A typical shredding system consists of several key components: an automatic feeding system, shredding chamber, knives, optional sieve, outfeed system, safety system, off-gas treatment or filtration unit, and a control cabinet.
The feeding system is often a cleated conveyor belt. The cleat size should be selected based on the dimensions of the infeed material to ensure stable transport into the shredder.
Additional process considerations
- Knife selection and turning speed are critical to ensure optimum black mass recovery. Improper knife selection or rotation speed can lead to pocket formation, where current collector foils are folded or crumpled in a way that traps black mass inside, making it inaccessible for downstream separation processes.
- Outfeed systems vary depending on the material and layout and can include screw conveyors, drag chain conveyors, or similar equipment tailored to the throughput and material characteristics.
In this setup, batteries are either submerged in water during shredding or sprayed with water to suppress sparks and cool the materials. This method reduces the risk of fire, though sparks can still occur under water, and fires may still happen with surface sprinkling only. To operate such a system, a water recirculation and treatment system is required. Electrolyte accumulates in the water over time, so a bleed and concentration control system is needed. Additionally, black mass fines build up in the water and must be removed—typically with a filter press to prevent loss and operational issues.
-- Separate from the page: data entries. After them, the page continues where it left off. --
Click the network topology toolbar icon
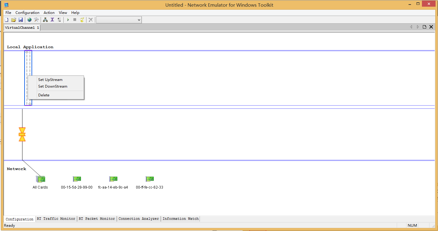This screenshot has width=438, height=231. [45, 20]
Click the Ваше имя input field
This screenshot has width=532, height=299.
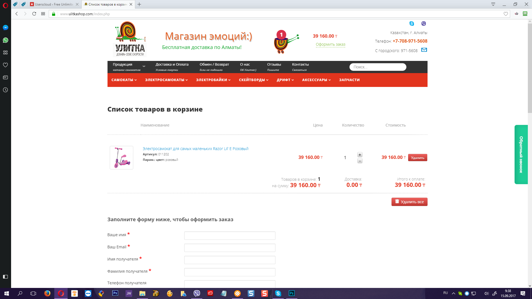(229, 236)
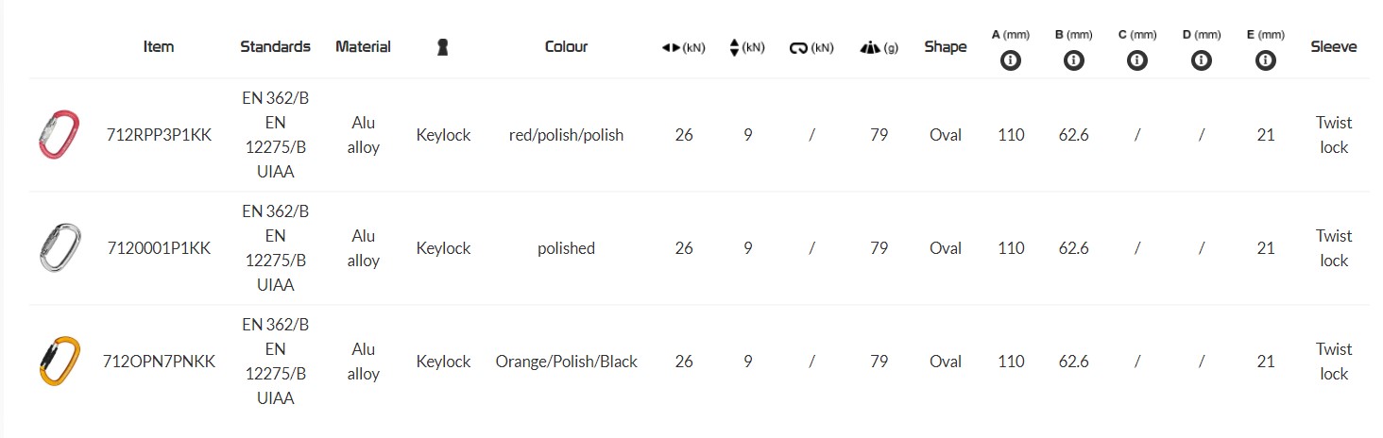
Task: Click the minor axis strength (kN) icon
Action: click(735, 47)
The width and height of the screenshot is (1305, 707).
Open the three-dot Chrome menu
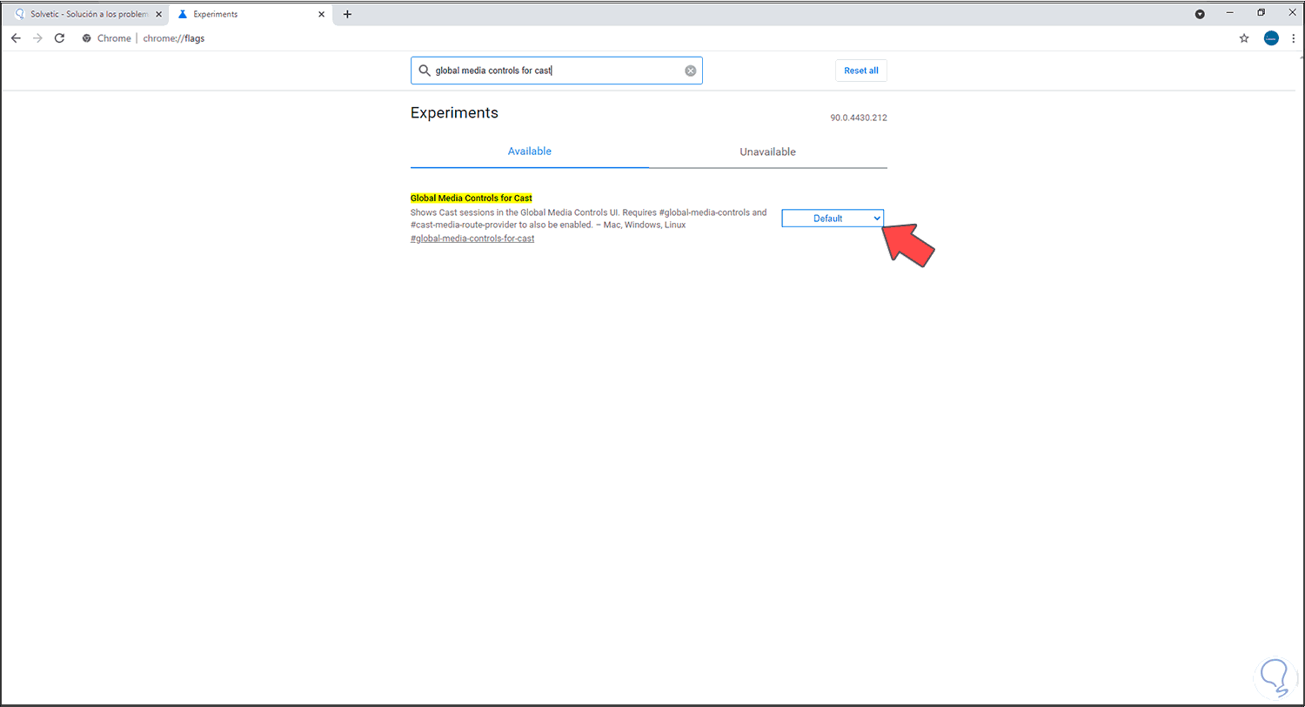pyautogui.click(x=1295, y=37)

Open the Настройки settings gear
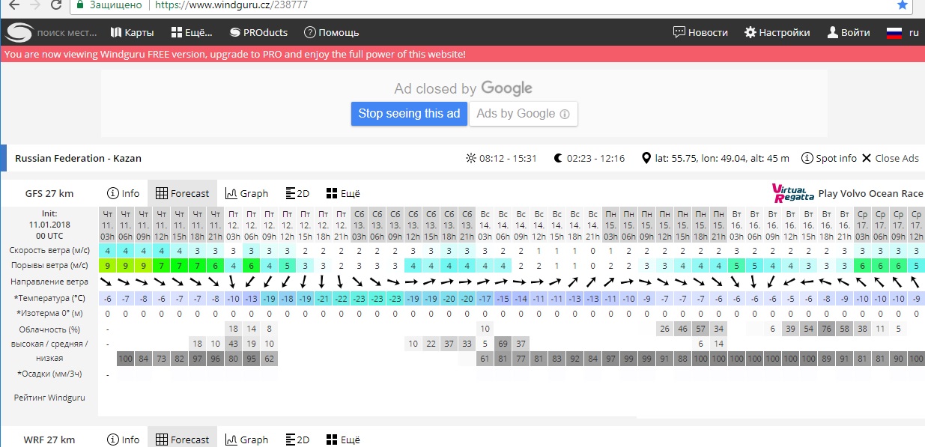click(x=777, y=32)
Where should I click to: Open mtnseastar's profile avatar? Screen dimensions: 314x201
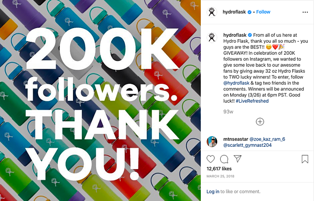pos(212,141)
For water-based shredding, deep discharge is not required, but a minimum discharge level is typically recommended for safety.
In this approach, batteries are shredded in a nitrogen-filled chamber to displace oxygen and minimize the risk of ignition. Because oxygen must be kept out, continuous processes must be adapted into batch-wise loading, typically using an airlock system to introduce material safely. Deep discharge is strongly recommended when shredding under inert gas. A fully charged battery shredded in this environment could still catch fire, so an automatic fire suppression system is required as a precaution.
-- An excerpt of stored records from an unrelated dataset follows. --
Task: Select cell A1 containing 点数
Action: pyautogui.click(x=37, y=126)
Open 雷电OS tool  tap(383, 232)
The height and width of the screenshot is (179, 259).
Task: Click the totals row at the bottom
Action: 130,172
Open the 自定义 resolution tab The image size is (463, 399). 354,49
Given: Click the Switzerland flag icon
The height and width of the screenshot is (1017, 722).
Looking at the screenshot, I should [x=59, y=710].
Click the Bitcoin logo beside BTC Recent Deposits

Risk of material contamination and reduced black mass purity+
During shredding, all battery materials—including active materials, current collectors, plastics, and binders—are mixed together. These must be separated in downstream processes. However, depending on the separation technologies used, some materials can be recovered more efficiently than others. Particular attention should be paid to copper and aluminum, which originate from the anode and cathode foils. If not properly separated, these metals can contaminate the black mass, reducing its purity and value.If batteries with different chemistries (e.g., NMC, LFP, NCA, LCO) are shredded together, the resulting black mass will be cross-contaminated, lowering its value and reducing the efficiency of downstream hydrometallurgical recovery processes.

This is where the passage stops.